Reproduce every line of the listing below without changes, leaving out the pictures.

**STORED RECORDS:**
[Begin]

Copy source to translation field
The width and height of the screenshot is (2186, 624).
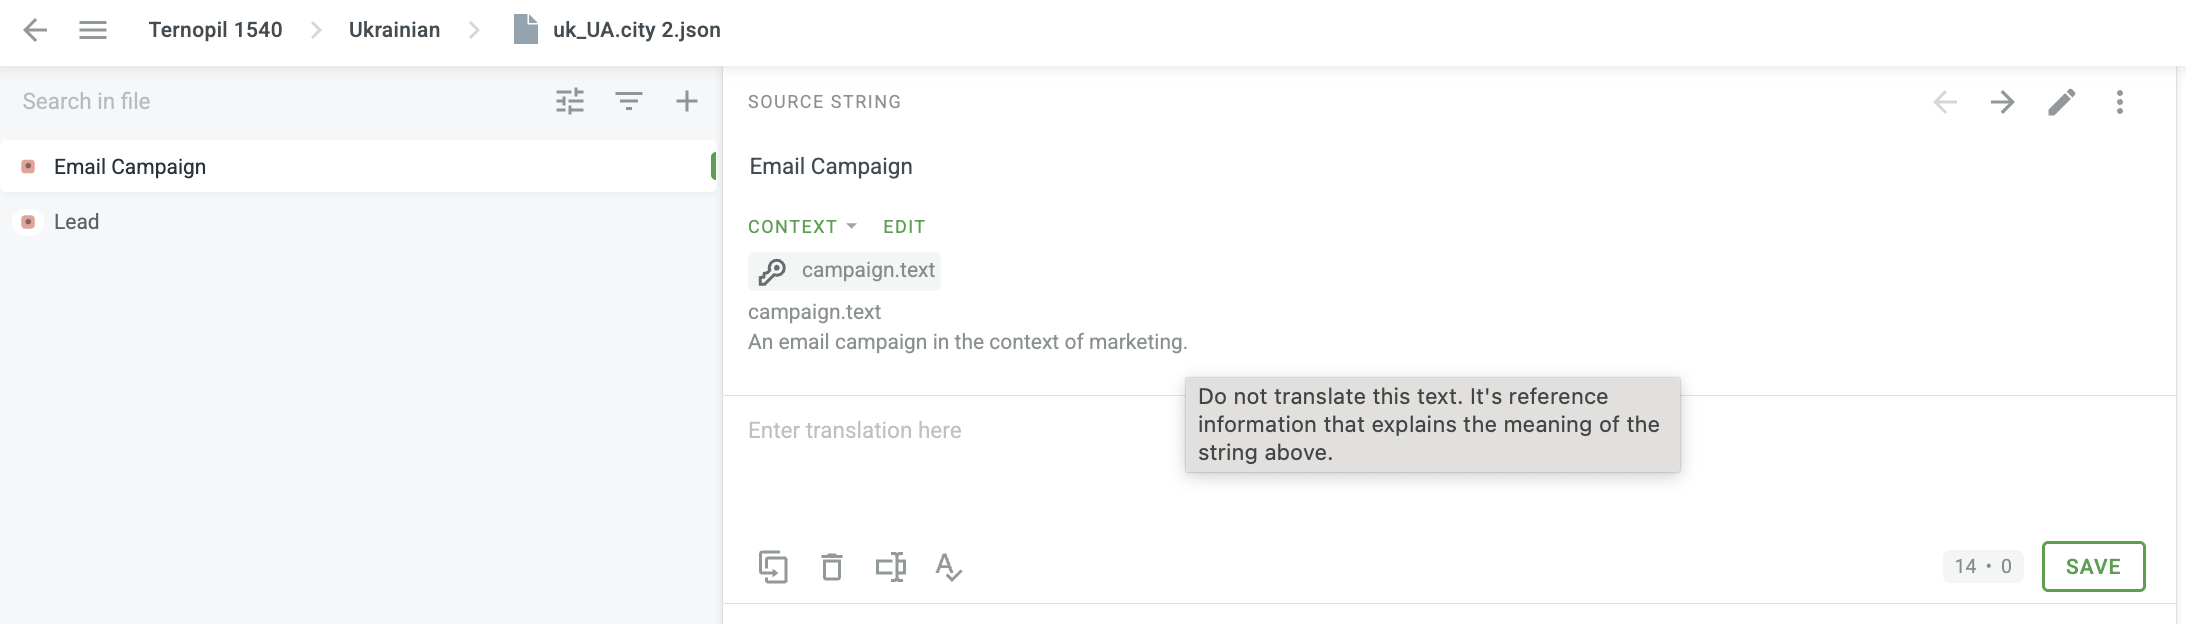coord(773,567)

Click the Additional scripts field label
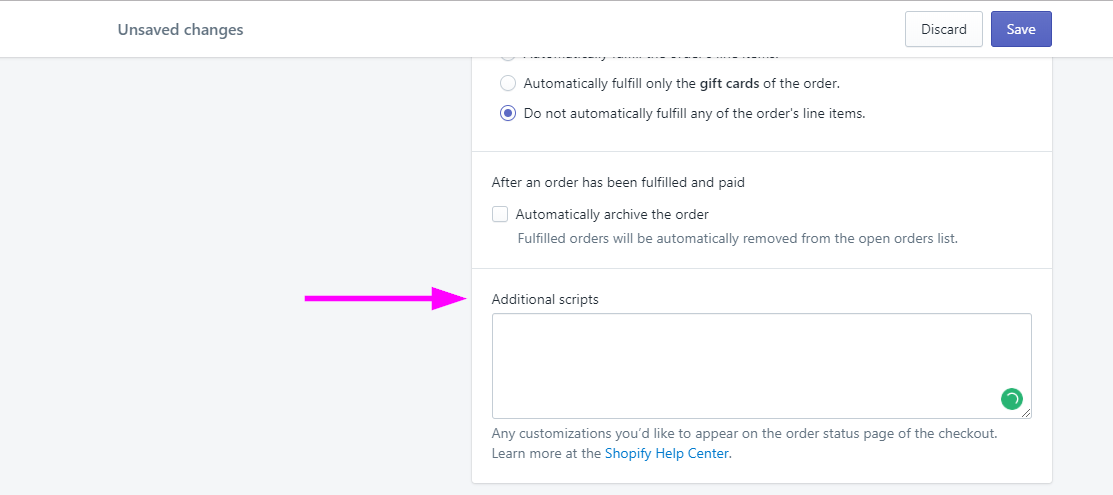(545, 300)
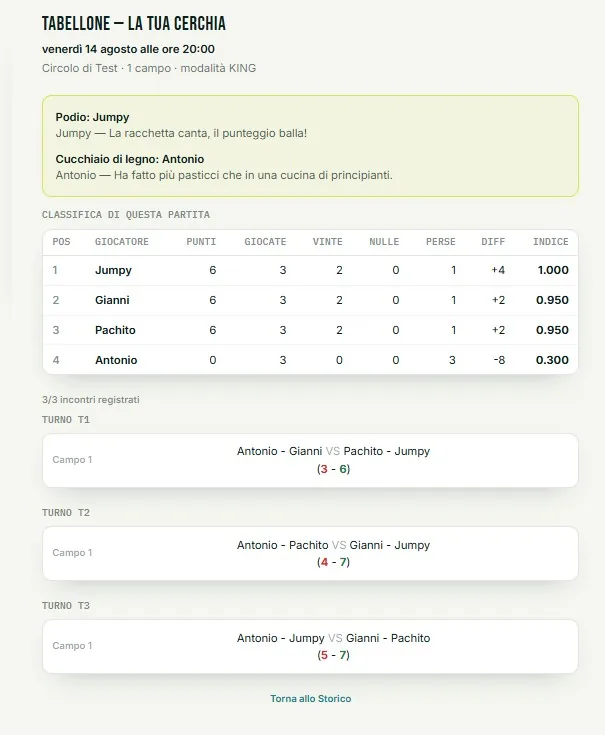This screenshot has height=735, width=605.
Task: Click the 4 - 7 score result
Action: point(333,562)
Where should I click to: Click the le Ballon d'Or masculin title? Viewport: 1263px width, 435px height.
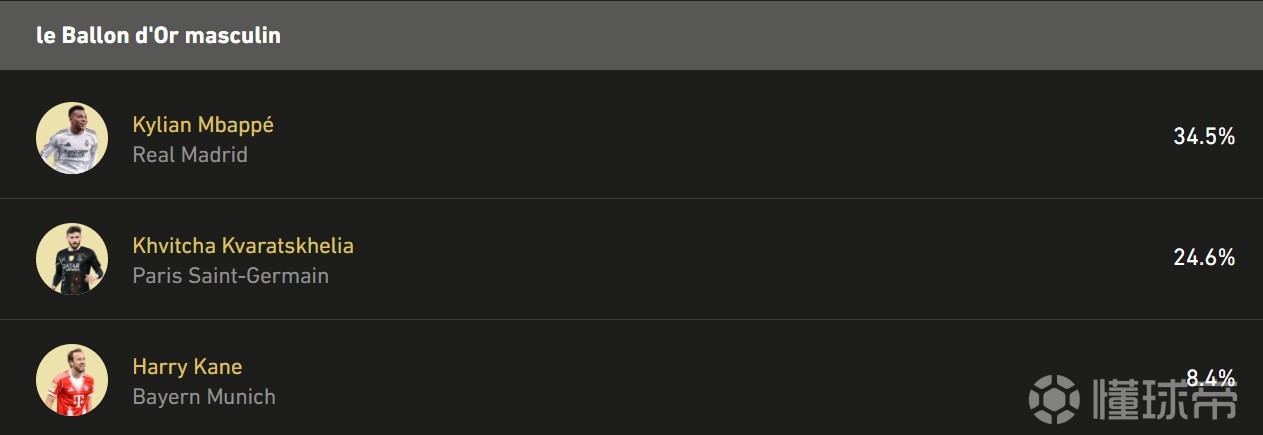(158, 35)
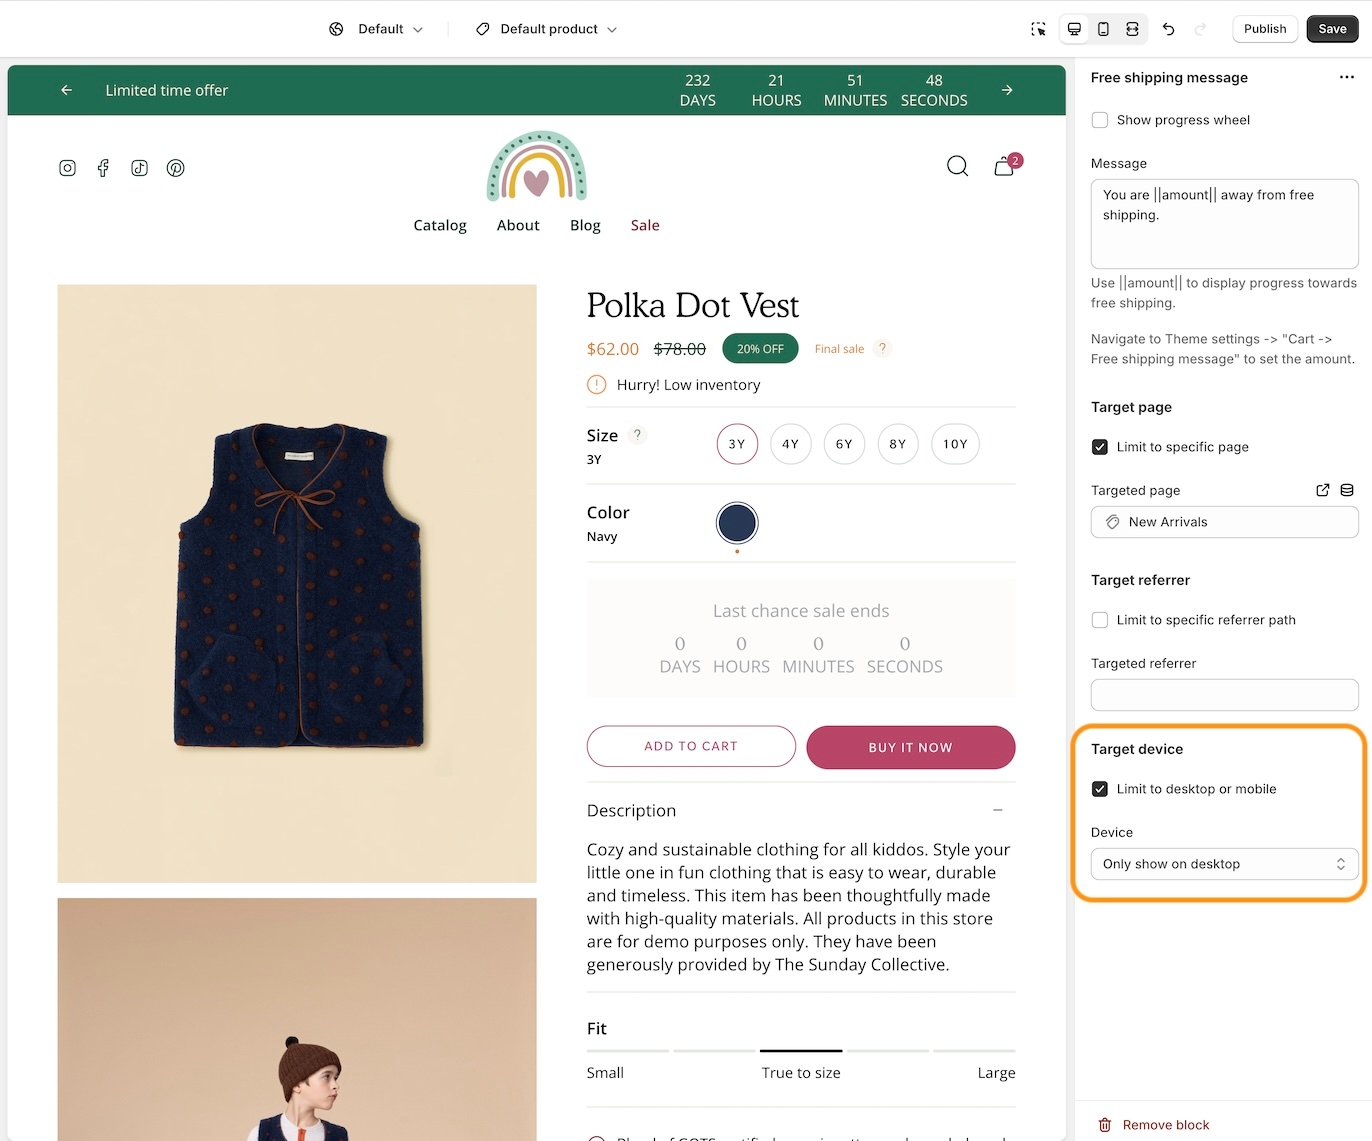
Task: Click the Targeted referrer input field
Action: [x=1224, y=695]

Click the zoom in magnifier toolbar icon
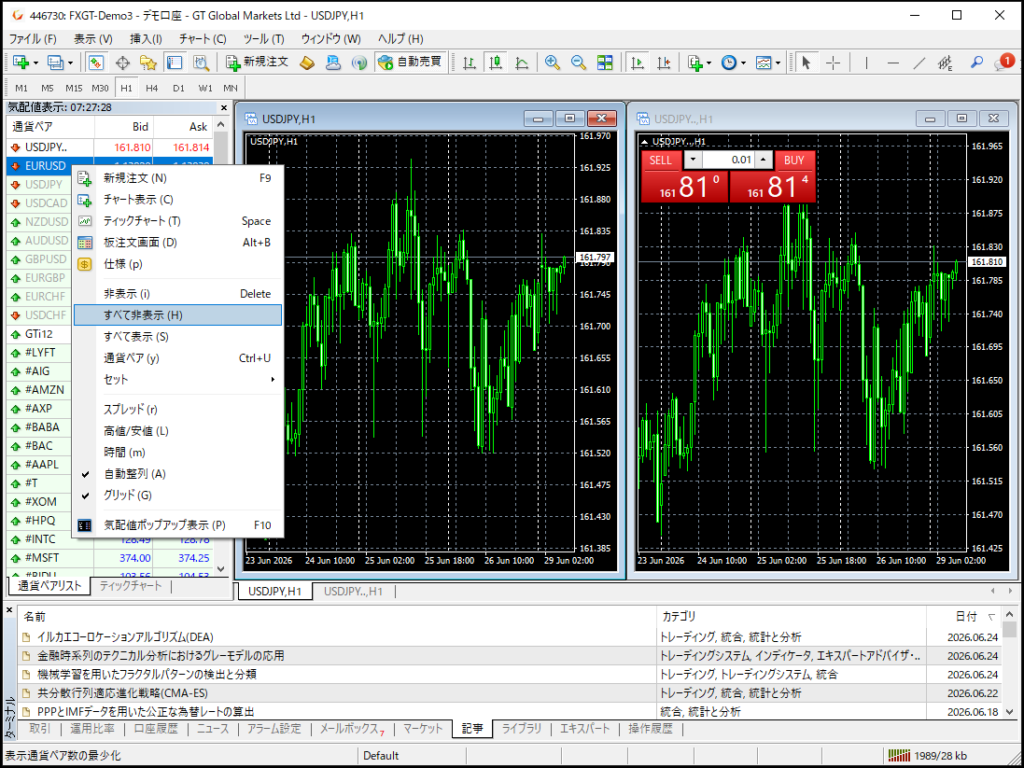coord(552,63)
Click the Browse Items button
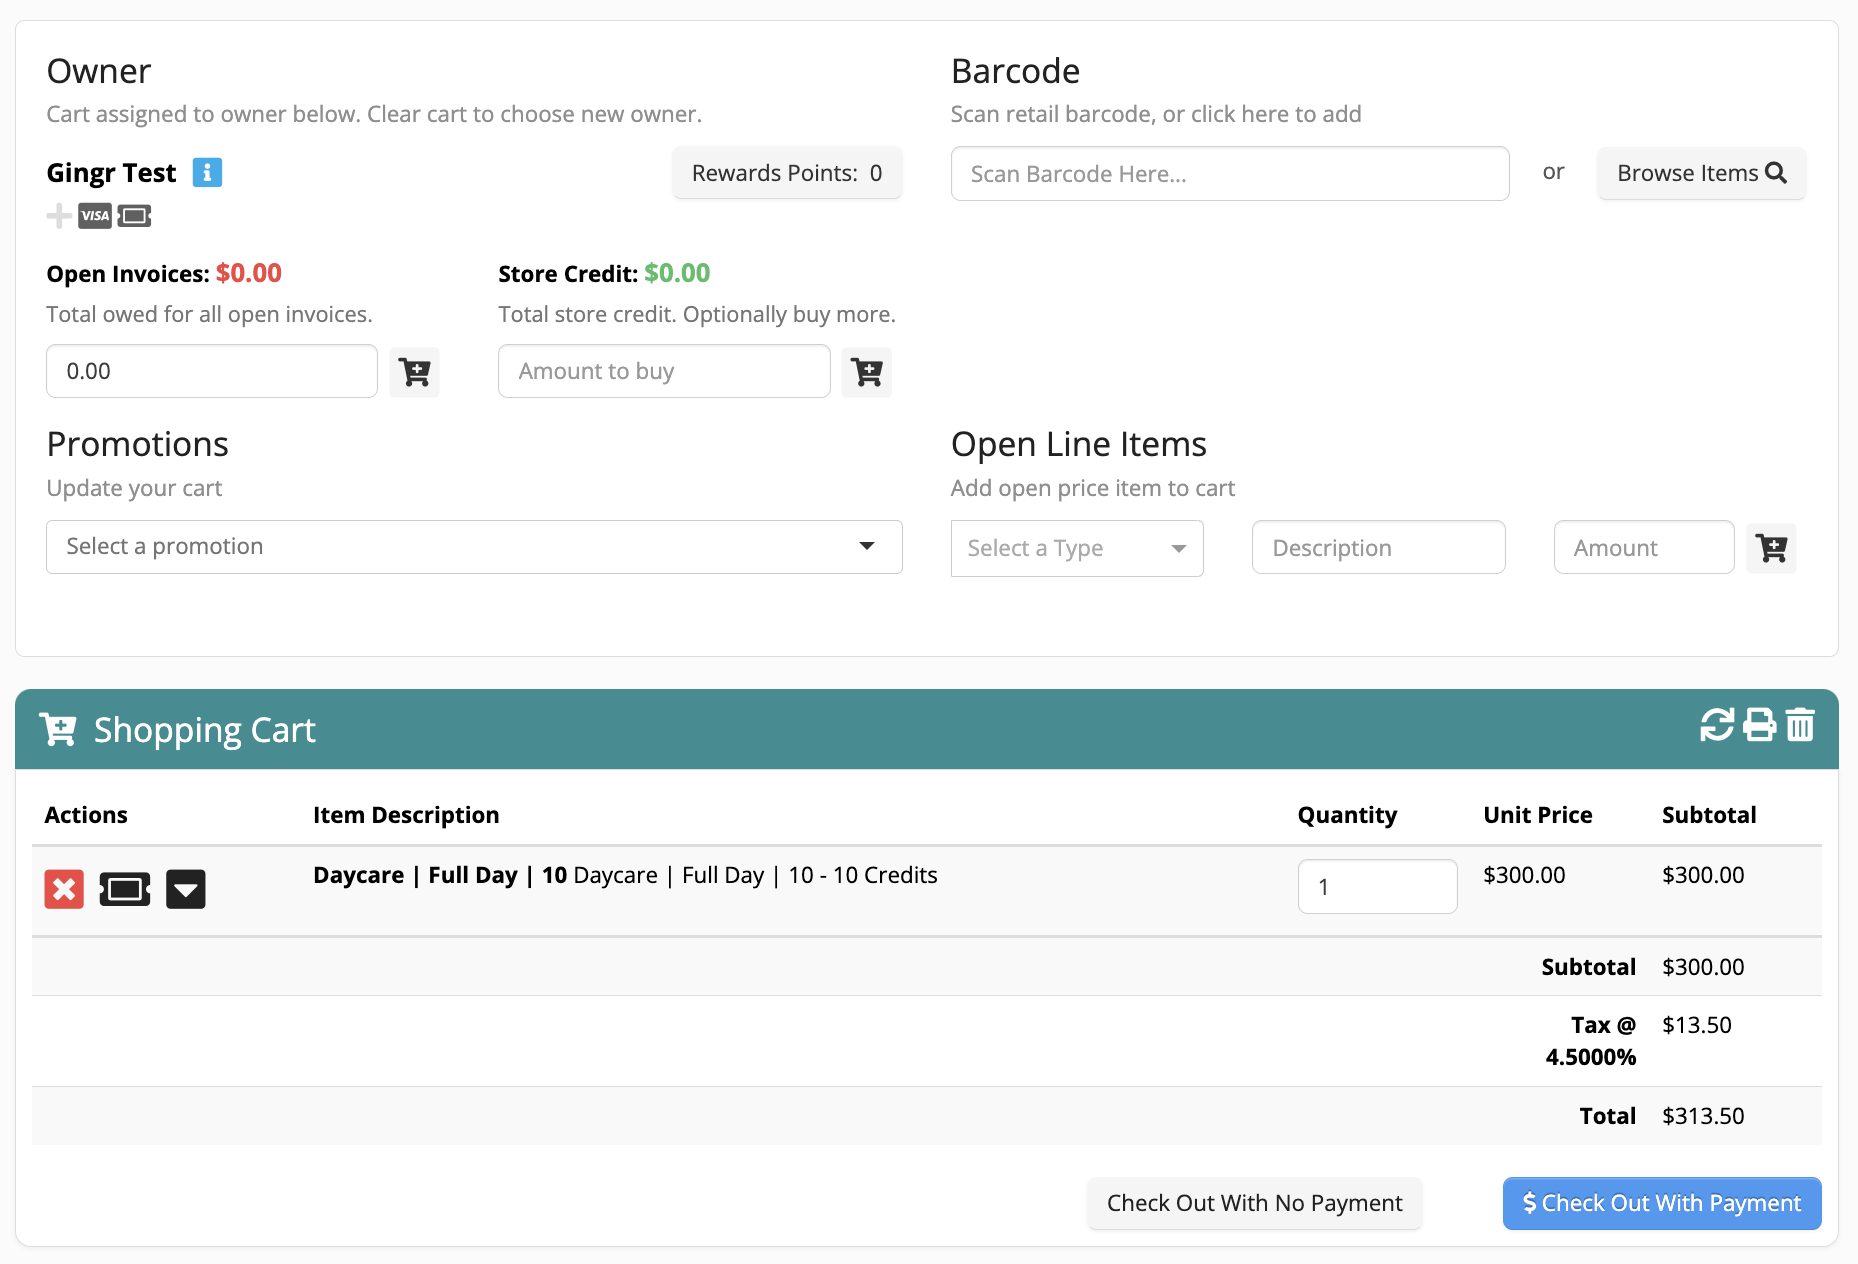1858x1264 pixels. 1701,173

[End]

**TASK SOLUTION:**
Copy source to translation field
The width and height of the screenshot is (2186, 624).
coord(773,567)

Click the Additional scripts field label
(545, 300)
This screenshot has height=735, width=605.
Task: Click the 4 - 7 score result
Action: point(333,562)
Where should I click to: Click the le Ballon d'Or masculin title? Viewport: 1263px width, 435px height.
(158, 35)
Task: Click the Targeted referrer input field
Action: [x=1224, y=695]

Click the zoom in magnifier toolbar icon
coord(552,63)
Click the Browse Items button
1858x1264 pixels. 1701,173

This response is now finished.